▶ [Exercise description]
Convert the stretch of the listing from the line containing "The height and width of the screenshot is (673, 866)." through the line containing "coord(332,45)" into a two-column CSV with the header task,answer. Give one row per task and its answer, with each field in quotation marks and line breaks replaced by spaces.

[Stored data]
********
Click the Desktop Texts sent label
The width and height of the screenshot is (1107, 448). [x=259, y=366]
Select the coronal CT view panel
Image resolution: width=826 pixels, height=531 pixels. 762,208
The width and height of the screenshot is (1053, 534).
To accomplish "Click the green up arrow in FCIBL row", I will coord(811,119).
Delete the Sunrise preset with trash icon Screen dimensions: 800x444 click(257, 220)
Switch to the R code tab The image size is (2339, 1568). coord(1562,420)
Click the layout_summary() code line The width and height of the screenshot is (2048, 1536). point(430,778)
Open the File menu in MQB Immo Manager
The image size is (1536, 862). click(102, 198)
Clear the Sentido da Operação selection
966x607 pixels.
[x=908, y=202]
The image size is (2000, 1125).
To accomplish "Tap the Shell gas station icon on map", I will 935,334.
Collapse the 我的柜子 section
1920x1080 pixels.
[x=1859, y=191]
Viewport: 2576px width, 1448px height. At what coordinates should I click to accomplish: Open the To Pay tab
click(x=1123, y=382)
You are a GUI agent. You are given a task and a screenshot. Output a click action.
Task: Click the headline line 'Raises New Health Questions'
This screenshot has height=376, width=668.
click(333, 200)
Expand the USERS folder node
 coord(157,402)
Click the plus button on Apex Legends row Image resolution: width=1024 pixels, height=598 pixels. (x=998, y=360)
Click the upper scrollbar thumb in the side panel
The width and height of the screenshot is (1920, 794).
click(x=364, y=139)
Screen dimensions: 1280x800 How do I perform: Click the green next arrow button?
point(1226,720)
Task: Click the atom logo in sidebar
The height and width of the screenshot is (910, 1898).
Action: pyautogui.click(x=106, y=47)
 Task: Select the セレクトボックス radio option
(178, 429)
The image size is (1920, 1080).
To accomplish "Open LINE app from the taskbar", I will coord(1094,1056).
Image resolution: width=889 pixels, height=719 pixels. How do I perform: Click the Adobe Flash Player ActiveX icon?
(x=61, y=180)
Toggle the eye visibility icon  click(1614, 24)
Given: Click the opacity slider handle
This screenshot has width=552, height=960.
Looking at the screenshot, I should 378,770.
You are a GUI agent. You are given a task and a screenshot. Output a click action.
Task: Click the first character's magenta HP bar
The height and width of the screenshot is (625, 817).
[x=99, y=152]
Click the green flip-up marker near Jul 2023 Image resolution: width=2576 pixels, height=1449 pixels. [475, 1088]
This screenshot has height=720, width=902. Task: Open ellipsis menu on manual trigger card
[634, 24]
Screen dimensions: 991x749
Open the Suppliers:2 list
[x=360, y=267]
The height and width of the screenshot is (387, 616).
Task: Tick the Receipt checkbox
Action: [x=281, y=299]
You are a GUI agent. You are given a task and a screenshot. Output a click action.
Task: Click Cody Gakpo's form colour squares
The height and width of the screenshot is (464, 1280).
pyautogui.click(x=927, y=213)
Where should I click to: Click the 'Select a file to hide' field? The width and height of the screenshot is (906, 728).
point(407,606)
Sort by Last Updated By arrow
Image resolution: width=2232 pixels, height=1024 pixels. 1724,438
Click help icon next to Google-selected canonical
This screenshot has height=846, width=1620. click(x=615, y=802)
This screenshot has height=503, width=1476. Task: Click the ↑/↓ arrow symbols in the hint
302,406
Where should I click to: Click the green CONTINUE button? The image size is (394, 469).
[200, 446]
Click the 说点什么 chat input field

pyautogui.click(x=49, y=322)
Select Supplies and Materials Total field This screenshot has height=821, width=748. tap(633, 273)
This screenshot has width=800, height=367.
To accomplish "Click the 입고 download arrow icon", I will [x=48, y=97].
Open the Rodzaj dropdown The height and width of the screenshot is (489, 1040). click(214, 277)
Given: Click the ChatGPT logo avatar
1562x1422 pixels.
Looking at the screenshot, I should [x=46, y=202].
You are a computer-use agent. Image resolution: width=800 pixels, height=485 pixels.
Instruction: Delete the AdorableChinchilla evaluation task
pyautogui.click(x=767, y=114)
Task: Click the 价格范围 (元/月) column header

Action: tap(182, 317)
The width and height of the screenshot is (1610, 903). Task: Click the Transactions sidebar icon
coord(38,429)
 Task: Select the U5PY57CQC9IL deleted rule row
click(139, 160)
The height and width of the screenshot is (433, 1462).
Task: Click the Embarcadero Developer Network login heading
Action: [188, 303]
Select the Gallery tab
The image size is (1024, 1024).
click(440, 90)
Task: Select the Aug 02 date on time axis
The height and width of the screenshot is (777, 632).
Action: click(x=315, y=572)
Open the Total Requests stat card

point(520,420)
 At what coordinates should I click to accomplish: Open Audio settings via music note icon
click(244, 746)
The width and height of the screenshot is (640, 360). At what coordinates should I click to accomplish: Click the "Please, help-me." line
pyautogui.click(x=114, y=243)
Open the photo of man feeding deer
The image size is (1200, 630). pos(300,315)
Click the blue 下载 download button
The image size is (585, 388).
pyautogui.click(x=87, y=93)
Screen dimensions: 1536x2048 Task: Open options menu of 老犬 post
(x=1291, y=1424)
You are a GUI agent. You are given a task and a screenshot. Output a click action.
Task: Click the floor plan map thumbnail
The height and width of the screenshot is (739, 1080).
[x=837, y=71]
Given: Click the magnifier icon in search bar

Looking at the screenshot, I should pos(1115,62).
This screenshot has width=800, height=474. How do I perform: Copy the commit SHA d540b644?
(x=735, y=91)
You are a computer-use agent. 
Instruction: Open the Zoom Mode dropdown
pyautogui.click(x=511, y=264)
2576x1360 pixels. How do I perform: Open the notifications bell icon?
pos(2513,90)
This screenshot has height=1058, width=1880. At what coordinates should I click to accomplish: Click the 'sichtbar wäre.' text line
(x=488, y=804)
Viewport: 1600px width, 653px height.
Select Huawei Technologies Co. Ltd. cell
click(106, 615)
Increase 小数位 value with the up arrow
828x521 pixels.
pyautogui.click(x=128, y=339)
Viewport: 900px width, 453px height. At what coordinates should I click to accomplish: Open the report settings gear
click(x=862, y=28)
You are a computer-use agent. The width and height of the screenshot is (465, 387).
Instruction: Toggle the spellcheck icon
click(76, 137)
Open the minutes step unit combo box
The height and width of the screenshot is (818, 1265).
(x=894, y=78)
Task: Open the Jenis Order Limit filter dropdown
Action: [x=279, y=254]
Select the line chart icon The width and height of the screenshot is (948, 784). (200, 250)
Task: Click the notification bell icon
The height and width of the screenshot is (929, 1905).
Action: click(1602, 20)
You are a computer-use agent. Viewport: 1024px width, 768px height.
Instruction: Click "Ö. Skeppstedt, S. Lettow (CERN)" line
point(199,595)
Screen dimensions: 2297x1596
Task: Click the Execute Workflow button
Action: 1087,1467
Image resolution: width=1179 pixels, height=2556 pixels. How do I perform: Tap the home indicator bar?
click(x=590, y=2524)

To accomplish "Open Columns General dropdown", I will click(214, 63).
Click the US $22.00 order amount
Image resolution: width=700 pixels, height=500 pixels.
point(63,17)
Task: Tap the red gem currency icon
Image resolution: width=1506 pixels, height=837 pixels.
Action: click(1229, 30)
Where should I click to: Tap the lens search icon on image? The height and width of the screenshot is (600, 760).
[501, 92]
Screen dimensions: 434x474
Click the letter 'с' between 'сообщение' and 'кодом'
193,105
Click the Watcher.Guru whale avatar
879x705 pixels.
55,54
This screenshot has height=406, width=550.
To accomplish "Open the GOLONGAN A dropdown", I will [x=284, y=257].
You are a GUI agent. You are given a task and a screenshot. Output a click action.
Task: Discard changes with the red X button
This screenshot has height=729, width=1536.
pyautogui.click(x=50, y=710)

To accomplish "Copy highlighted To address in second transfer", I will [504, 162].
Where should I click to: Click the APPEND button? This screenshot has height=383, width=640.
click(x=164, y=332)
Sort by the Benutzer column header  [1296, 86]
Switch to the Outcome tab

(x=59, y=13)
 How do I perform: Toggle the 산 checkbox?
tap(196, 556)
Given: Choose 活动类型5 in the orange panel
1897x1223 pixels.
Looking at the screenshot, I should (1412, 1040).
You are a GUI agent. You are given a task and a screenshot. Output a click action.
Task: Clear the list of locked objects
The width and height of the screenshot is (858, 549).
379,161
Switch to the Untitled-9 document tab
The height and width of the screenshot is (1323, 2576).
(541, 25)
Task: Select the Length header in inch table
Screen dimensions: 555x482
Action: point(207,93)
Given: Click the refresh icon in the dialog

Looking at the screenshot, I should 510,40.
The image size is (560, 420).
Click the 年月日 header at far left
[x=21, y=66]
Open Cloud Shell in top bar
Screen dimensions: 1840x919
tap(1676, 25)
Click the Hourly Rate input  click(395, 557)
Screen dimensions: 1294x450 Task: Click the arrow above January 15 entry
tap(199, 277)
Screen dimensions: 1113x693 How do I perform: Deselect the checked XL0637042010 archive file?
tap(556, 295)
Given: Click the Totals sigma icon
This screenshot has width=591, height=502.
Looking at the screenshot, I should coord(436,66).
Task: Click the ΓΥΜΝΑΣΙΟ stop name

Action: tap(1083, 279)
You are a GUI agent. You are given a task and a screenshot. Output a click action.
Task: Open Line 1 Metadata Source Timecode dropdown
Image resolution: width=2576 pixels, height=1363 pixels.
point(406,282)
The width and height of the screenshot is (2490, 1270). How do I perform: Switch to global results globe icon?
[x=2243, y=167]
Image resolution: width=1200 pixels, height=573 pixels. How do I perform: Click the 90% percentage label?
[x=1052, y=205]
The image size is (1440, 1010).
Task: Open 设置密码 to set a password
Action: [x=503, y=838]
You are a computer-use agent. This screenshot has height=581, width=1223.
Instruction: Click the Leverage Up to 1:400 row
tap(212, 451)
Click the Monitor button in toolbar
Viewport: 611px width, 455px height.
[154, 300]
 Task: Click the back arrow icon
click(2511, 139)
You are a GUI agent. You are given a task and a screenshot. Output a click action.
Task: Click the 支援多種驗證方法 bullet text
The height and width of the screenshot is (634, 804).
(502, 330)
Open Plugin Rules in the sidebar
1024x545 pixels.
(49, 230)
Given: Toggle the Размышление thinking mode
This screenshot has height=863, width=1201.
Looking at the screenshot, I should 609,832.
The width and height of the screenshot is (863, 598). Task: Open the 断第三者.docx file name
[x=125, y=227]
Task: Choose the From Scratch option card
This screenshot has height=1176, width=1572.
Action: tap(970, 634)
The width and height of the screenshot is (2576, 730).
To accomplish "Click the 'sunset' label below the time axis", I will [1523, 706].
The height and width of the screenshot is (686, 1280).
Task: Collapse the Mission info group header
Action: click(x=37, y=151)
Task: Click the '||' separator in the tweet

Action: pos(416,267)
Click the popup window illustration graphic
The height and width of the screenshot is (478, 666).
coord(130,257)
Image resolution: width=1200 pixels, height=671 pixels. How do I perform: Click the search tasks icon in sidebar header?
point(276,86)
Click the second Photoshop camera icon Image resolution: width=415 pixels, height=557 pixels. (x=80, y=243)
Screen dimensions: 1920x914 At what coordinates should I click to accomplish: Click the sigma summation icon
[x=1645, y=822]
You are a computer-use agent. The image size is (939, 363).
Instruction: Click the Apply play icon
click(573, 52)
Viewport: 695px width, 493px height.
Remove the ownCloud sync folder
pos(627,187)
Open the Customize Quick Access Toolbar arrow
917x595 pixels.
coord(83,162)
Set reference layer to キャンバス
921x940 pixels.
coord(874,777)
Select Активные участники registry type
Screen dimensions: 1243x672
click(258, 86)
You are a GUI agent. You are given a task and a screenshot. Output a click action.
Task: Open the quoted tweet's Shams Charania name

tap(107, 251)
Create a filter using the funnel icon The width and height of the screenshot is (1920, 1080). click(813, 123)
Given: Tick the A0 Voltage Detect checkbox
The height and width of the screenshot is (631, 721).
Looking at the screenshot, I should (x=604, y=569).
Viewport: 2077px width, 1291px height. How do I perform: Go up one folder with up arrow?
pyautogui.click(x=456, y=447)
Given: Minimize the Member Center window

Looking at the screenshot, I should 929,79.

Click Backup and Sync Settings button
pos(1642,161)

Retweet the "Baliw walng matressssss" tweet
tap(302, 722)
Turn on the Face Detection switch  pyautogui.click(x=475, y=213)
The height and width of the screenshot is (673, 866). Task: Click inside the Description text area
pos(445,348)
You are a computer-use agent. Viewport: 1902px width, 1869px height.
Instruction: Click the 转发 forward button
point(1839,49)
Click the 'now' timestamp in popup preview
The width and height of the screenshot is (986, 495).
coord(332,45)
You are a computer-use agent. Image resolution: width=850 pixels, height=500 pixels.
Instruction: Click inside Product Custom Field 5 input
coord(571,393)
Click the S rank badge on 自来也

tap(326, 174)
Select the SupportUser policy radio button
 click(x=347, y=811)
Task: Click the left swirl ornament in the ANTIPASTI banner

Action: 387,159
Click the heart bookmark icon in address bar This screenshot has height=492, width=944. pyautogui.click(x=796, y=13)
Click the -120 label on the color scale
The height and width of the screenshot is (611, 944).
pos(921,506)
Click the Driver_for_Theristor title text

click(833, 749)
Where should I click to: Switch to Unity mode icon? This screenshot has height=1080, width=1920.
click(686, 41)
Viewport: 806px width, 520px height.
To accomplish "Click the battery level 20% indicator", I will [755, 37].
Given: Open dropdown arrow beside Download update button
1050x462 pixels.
********
▶ [The output]
task,answer
"The height and width of the screenshot is (673, 866). Task: Click inside the Description text area","pos(445,348)"
"You are a computer-use agent. Viewport: 1902px width, 1869px height. Instruction: Click the 转发 forward button","point(1839,49)"
"Click the 'now' timestamp in popup preview The width and height of the screenshot is (986, 495).","coord(332,45)"